Grok quase foi banido da App Store por deepfakes sexuais

Apple ameaçou remover chatbot de sua loja de aplicativos por conta da repercussão nos jornais e por ter recebido reclamações

A Apple chegou a cogitar retirar o aplicativo de IA Grok, desenvolvido por Elon Musk, da App Store em janeiro. O motivo teria sido a incapacidade da plataforma em controlar a disseminação de deepfakes íntimos sem consentimento dentro do X, conforme aponta um relatório obtido pela NBC News.

A medida foi uma intervenção silenciosa de uma das principais empresas de tecnologia, conduzida nos bastidores enquanto a crise ganhava visibilidade pública.

Segundo uma carta obtida pela NBC News, a Apple comunicou a senadores dos Estados Unidos que procurou as equipes responsáveis pelo X e pelo Grok após receber denúncias e acompanhar reportagens sobre o caso. A empresa também cobrou a criação de ações concretas para reforçar o controle sobre o conteúdo.
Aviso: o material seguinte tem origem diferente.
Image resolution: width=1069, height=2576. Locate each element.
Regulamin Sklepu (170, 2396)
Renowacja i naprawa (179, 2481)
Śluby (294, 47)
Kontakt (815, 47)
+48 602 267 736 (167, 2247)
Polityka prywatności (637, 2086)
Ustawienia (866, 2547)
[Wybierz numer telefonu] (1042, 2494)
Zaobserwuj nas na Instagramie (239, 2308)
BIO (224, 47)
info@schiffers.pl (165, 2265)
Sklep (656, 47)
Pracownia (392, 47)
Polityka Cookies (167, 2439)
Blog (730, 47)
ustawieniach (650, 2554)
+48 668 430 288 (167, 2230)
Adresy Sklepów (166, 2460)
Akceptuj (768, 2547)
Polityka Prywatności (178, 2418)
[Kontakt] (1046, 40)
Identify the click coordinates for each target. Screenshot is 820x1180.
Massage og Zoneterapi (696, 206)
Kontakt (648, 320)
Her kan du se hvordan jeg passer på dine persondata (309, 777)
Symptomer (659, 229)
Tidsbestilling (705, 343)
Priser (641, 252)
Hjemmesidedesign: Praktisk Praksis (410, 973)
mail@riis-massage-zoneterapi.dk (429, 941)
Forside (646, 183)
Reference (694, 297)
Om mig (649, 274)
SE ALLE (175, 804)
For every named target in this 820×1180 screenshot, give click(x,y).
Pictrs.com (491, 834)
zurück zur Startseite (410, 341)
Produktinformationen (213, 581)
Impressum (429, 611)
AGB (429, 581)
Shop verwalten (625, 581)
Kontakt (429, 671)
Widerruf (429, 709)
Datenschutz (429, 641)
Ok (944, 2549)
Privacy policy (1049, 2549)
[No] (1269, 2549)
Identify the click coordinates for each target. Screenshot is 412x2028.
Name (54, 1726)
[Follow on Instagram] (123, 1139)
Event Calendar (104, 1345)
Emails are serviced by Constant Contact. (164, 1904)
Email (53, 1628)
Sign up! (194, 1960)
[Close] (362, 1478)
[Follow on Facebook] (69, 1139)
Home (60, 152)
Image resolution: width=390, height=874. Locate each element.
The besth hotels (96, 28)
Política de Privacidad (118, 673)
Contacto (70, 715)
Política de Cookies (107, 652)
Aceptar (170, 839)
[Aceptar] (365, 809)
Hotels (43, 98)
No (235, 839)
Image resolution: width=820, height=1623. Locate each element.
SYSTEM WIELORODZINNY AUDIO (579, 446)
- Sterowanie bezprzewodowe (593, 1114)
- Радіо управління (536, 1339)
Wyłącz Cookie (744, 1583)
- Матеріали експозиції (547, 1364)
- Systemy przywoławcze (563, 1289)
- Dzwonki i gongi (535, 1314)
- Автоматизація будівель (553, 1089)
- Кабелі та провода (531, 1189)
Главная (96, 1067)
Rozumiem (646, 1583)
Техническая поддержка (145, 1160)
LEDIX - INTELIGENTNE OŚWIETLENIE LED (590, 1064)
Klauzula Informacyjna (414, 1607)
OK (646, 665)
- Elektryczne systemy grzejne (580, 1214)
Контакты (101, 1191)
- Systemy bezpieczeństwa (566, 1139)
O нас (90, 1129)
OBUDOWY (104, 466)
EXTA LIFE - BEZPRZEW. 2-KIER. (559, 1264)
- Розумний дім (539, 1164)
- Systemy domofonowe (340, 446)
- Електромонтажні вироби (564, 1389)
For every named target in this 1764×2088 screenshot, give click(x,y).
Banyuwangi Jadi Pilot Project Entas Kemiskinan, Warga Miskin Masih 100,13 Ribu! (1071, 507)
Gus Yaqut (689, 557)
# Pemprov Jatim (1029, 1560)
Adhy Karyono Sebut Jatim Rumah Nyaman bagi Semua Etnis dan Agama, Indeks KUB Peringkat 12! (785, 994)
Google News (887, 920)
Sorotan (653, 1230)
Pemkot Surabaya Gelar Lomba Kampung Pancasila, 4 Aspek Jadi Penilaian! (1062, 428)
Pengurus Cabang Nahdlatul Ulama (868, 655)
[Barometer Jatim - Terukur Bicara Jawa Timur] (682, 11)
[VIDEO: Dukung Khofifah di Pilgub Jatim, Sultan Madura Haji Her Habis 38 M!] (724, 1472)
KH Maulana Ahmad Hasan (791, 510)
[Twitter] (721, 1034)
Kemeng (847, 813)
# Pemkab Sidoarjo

Naquele momento, o chatbot Grok, criado pela xAI, estava disponível tanto dentro do X quanto como aplicativo independente, com sistemas de segurança considerados insuficientes. Isso facilitava o uso da ferramenta para gerar e divulgar montagens íntimas falsas e conteúdos manipulados envolvendo pessoas identificáveis, atingindo sobretudo mulheres e também casos que levantavam suspeitas de envolver menores.

Processo de avaliação e correções do Grok

  • A Apple analisou as modificações sugeridas para os apps X e Grok;
  • A empresa avaliou que o X havia resolvido em grande parte as infrações, enquanto o Grok ainda não atendia aos requisitos;
  • A Apple avisou ao desenvolvedor que seriam necessárias novas correções, ou o app poderia ser retirado da App Store;
  • Somente após novas tratativas a empresa considerou que o Grok havia melhorado de forma relevante e autorizou sua publicação.

Durante esse processo discreto, Grok e X continuaram disponíveis na App Store, em uma análise prolongada que pode explicar a implementação confusa e desorganizada das mudanças de moderação feitas em tempo real.

Isso incluiu restringir o chatbot no X a usuários pagos e tentar bloquear a geração de imagens que simulavam nudez. Investigações apontaram que as medidas tiveram pouca eficácia, apenas tornando o acesso à ferramenta um pouco mais difícil.

Falhas continuam após a liberação

Mesmo após a aprovação da Apple e das declarações da xAI de que havia reforçado as barreiras de segurança, o Grok ainda aparenta conseguir produzir deepfakes de teor sexual com certa facilidade.

Especialistas em segurança digital relataram que conseguiram gerar imagens explícitas de celebridades e figuras públicas usando a ferramenta, e um repórter do The Verge produziu conteúdos semelhantes envolvendo a si próprio e outros adultos (com consentimento). A NBC também apontou resultados parecidos.

Medidas posteriores, como a opção para usuários do X impedirem que o Grok altere suas fotos, também podem ser facilmente burladas, de acordo com investigações.